Treatment options for chronic back pain
If throwing out your back becomes commonplace over the course of a year or more and symptoms linger, you may be experiencing chronic back pain. Depending on your symptoms, your doctor might suggest any of these treatments:
- Prescription non-steroidal anti-inflammatory drugs (NSAIDs): Over-the-counter NSAIDs like ibuprofen (Advil) and naproxen (Aleve) help reduce inflammation and pain around the muscles, discs, and joints in your back. If your back pain is chronic or more severe, a physician may prescribe higher doses. Overuse of NSAIDs can result in side effects including stomach pain, ulcers, and, in rare cases, kidney damage, so it’s best to consult your doctor about appropriate dosages.
- Physical therapy: Regimens that improve flexibility, posture, and core strength can take stress away from your back.
- A chiropractor: Spinal manipulation and mobilization have been shown to offer short-term relief for sufferers of chronic back pain, although these techniques aren’t recommended if the back pain is being caused by an underlying condition.

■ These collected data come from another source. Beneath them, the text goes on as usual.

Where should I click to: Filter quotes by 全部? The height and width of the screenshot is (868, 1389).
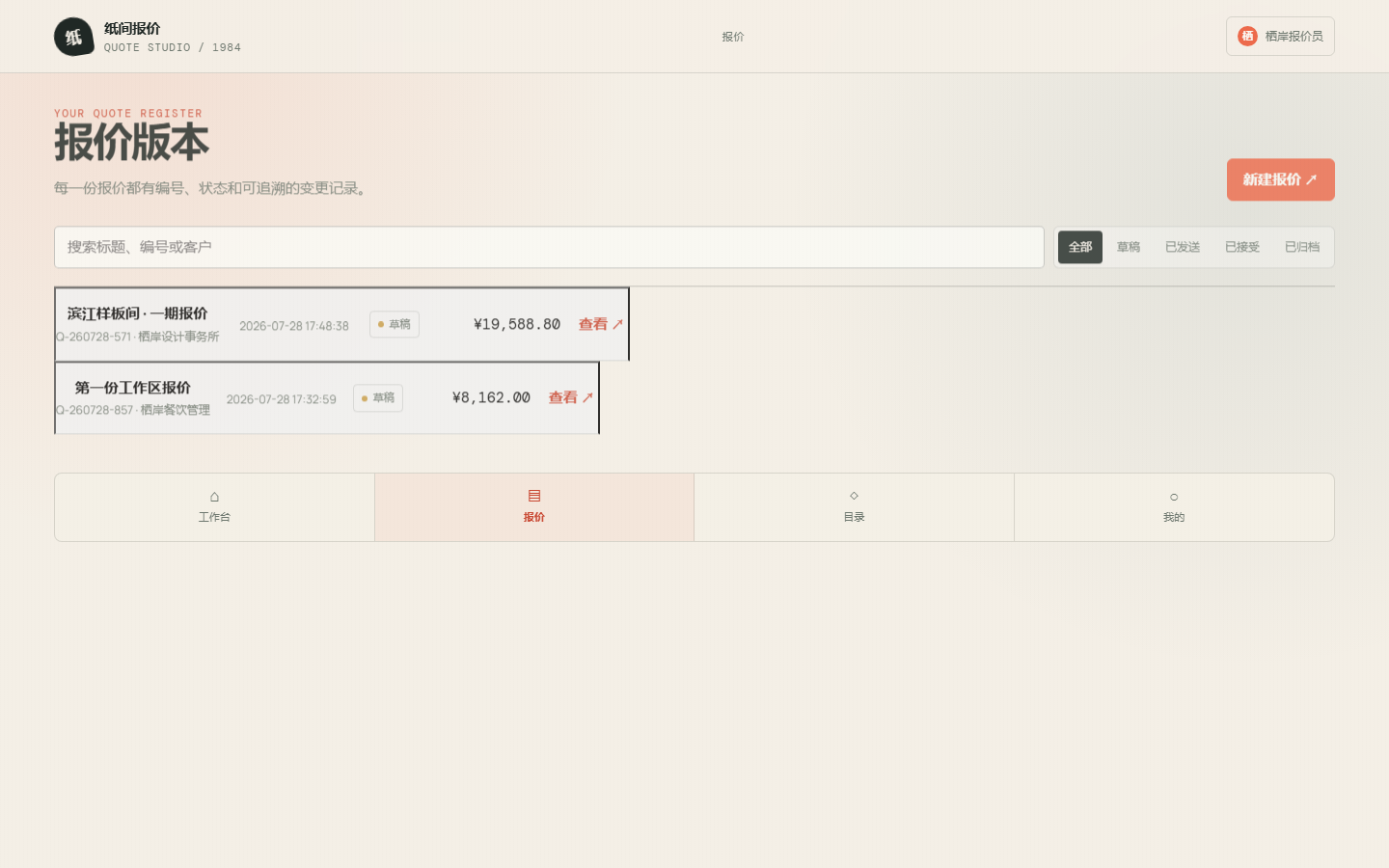pos(1080,247)
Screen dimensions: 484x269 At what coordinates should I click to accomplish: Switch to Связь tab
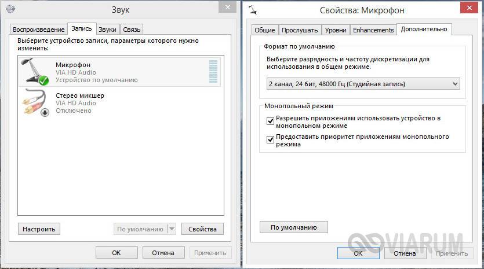(132, 30)
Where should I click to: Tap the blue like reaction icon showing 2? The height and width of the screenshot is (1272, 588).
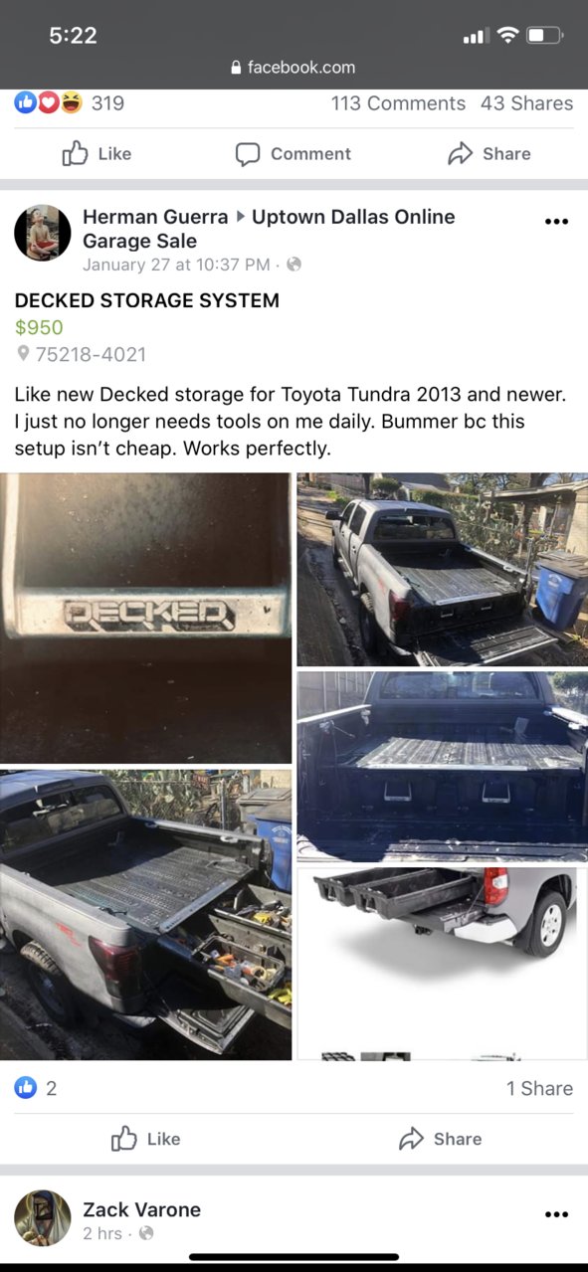[x=25, y=1088]
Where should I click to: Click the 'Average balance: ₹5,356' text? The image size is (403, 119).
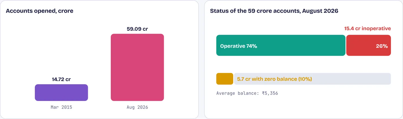pos(247,93)
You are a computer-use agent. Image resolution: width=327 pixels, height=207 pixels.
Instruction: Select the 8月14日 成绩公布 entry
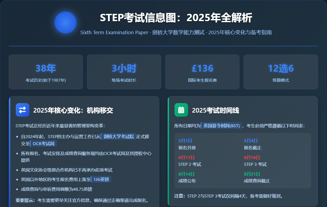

- Acupuncture: This long-practiced physical therapy technique has become a go-to for many in managing chronic back pain. An acupuncturist inserts ultra-thin needles into strategic pressure points of the body through your skin. When these points are stimulated, they may relieve pain by stimulating parts of your nervous system. Most studies point to acupuncture having positive effects with low risks when done with well-trained hands.
- Surgery: For traumatic experiences like car accidents that cause serious nerve compression or musculoskeletal injuries, surgery might relieve pain when other treatments can’t. Patients should fully understand the risks of surgery, which include but are not limited to extended recovery times and potential loss of flexibility. Speak with your doctor about surgery if it’s recommended with your circumstances.
How to Prevent a Thrown Out Back
You can reduce your risk of a thrown out back by doing the following:
- Keeping your weight within a healthy range
- Exercising regularly, and warming up before exercising
- Lifting objects with your legs by bending your knees–not your back
- Maintaining good posture
- Avoiding high heels
Risk Factors and Complications
Anyone can fall prey to a thrown out back, but some conditions might put you at a greater risk, such as:
- Getting older: Back pain becomes more common as you get older, starting in your 30s or 40s.
- Lack of exercise: Without regular exercise and a healthy weight, you can stress the muscles in your back that may already be weakened.
- Smoking: Smoking both slows down the healing process and reduces blood flow to the lower spine, leaving the discs in your back deprived of nutrients.
When to See a Doctor
A thrown out back is likely to improve with home treatment and care, but if your acute back pain lasts for longer than 1-2 weeks, make an appointment to talk to a physician. If the pain is severe and does not improve with rest, you should also see a doctor.
If you notice any unusual symptoms—like a fever or new bladder and bowel issues—seek immediate medical care, as in rare cases back pain signals a more serious underlying issue. Generally, if you suspect something is wrong with your back, speak with a doctor sooner rather than later.